-- What is being asked --
Filter the data for lines with the word "avatar", then copy every line so identified.

[Stored data]
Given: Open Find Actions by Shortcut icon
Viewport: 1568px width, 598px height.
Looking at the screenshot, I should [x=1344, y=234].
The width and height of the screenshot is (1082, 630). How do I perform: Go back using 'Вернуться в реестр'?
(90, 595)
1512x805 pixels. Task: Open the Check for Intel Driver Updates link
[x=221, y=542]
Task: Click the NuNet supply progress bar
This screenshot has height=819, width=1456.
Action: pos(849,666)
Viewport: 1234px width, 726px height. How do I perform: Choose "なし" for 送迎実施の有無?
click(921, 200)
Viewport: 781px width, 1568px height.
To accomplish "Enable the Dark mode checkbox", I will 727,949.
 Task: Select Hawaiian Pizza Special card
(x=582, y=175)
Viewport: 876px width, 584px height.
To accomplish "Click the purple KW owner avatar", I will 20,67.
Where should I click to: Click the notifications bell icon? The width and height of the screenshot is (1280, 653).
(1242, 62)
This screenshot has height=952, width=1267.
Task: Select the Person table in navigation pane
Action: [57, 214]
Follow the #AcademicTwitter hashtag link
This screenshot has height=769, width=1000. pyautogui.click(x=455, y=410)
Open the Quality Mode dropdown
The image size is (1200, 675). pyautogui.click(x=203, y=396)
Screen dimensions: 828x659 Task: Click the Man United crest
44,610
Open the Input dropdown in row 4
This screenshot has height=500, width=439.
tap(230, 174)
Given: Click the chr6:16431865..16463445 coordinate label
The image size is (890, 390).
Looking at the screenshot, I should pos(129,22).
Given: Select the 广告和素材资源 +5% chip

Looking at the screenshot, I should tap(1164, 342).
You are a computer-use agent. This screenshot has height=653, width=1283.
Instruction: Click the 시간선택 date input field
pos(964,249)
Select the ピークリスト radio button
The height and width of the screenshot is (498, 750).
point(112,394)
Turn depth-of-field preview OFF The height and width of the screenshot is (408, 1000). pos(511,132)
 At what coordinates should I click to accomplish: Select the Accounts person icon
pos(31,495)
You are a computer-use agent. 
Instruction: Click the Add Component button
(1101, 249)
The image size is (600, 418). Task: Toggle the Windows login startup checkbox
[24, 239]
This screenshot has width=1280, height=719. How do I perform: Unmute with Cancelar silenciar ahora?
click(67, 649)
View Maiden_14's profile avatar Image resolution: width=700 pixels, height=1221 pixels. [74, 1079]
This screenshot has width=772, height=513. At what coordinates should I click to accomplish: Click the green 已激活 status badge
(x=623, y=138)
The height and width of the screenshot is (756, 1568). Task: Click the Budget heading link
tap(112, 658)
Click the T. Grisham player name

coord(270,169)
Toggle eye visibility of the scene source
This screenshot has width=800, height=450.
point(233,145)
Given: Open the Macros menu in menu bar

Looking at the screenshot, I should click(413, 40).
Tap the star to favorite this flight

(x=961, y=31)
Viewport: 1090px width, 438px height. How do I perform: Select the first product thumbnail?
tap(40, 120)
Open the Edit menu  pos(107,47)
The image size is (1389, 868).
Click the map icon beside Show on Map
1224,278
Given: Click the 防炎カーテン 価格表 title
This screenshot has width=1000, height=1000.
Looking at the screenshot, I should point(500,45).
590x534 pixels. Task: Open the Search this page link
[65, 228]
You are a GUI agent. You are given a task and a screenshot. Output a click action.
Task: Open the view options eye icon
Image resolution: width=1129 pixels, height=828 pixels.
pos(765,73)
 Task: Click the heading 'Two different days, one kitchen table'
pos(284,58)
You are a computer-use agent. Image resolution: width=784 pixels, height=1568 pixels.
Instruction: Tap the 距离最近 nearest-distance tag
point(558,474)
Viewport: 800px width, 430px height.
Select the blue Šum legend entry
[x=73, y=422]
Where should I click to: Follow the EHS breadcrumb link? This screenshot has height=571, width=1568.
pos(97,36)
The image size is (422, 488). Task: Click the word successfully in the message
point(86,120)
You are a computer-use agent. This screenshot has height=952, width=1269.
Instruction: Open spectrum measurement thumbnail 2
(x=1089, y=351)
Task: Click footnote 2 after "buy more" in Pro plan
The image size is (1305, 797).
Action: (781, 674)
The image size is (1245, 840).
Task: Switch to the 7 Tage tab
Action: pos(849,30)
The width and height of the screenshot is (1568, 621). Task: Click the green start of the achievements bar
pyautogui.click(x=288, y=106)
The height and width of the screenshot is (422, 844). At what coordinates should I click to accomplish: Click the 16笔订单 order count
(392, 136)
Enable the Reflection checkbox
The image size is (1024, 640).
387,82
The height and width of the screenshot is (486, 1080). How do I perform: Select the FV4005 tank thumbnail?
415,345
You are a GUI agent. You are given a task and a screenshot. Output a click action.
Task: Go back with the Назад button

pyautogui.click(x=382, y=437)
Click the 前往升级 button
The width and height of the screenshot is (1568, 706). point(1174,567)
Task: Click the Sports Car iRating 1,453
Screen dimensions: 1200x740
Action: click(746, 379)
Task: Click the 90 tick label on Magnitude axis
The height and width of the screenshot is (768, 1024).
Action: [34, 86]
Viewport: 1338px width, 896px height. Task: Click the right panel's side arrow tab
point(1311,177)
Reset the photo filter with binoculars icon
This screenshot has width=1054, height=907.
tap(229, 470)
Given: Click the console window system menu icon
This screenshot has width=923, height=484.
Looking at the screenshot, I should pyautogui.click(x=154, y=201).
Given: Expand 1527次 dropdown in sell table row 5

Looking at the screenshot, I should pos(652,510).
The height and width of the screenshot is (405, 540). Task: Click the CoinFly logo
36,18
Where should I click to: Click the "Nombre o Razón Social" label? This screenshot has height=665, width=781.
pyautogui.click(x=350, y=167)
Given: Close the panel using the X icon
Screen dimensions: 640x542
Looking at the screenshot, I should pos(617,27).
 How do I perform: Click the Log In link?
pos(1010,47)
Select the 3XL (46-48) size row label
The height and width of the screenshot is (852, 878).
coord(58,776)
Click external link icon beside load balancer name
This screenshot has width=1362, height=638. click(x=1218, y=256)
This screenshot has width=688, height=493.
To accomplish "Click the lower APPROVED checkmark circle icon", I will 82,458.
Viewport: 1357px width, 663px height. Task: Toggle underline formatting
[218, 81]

-- Exercise output --
To accomplish "Click the purple KW owner avatar", I will 20,67.
View Maiden_14's profile avatar Image resolution: width=700 pixels, height=1221 pixels. [74, 1079]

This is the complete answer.